Entries for locating visible targets
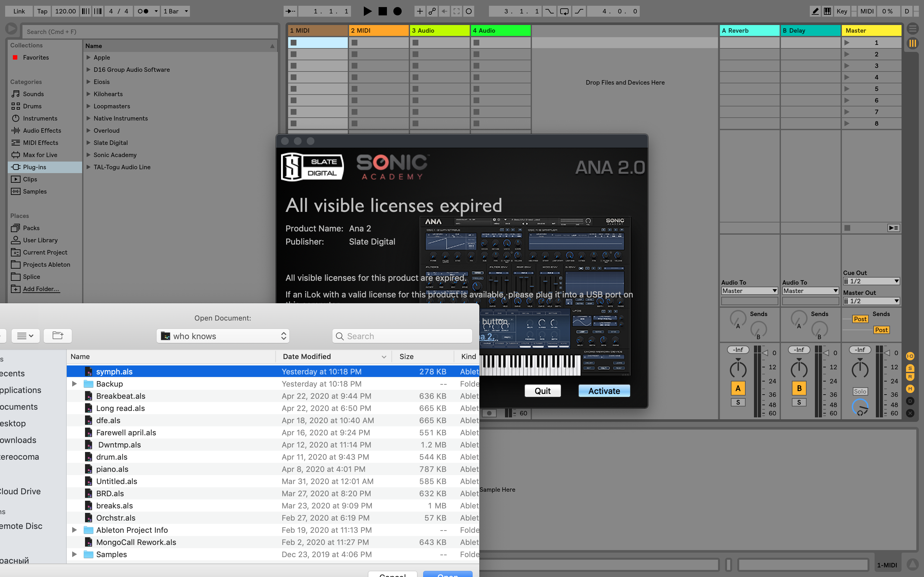Click the Activate button
The height and width of the screenshot is (577, 924).
604,390
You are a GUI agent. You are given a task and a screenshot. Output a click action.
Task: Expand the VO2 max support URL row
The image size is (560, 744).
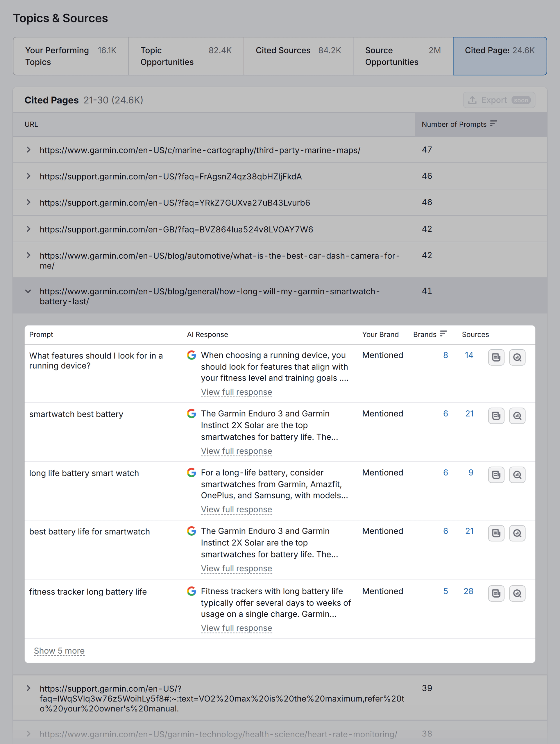point(29,688)
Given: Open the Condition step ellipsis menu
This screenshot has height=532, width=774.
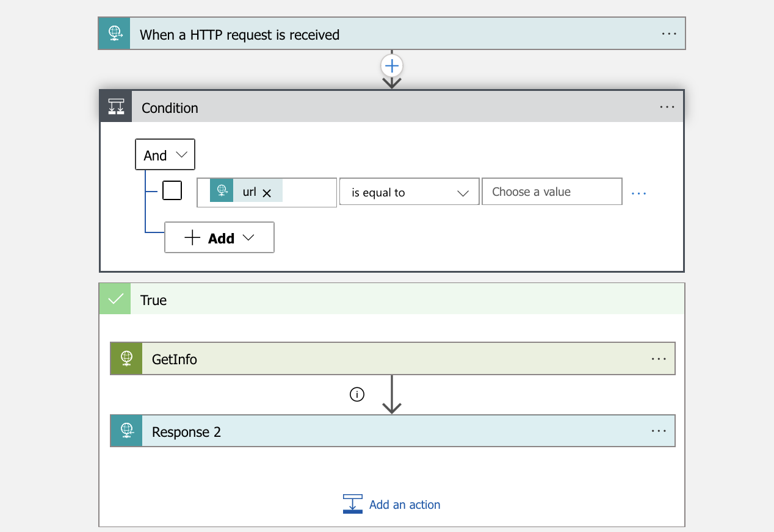Looking at the screenshot, I should pyautogui.click(x=667, y=107).
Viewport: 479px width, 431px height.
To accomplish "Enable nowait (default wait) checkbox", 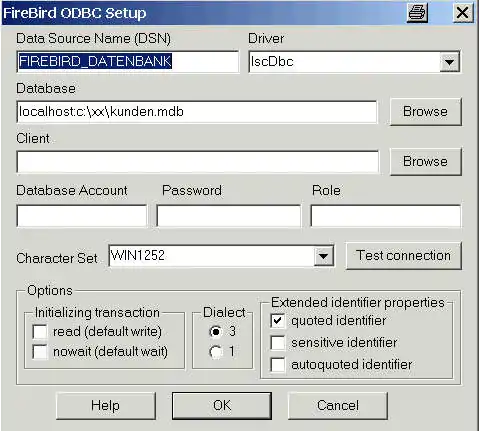I will 40,352.
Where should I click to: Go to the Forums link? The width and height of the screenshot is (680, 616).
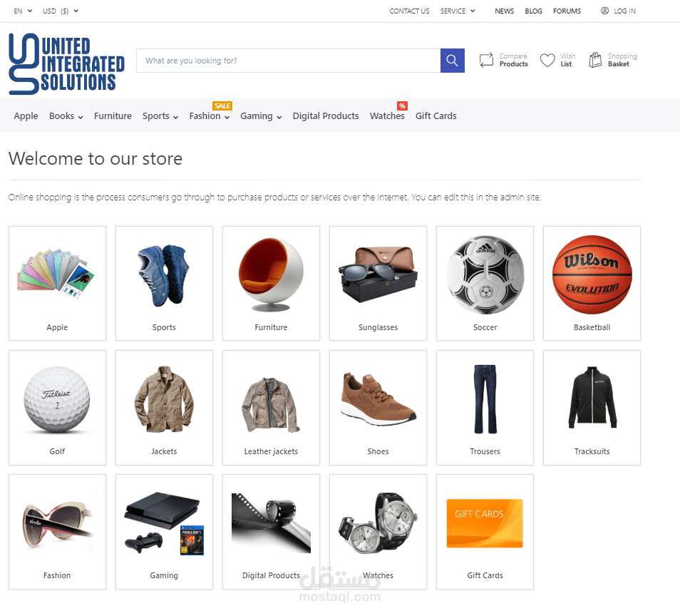coord(567,11)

__Exercise directions__
Copy the entries word for word, from the beginning up to and including the line that contains "point(29,688)". Omit the pictures.

__Answer in full__
Click the Activate button
The height and width of the screenshot is (577, 924).
604,390
You are a GUI agent. You are given a task and a screenshot. Output a click action.
Task: Expand the VO2 max support URL row
The image size is (560, 744).
point(29,688)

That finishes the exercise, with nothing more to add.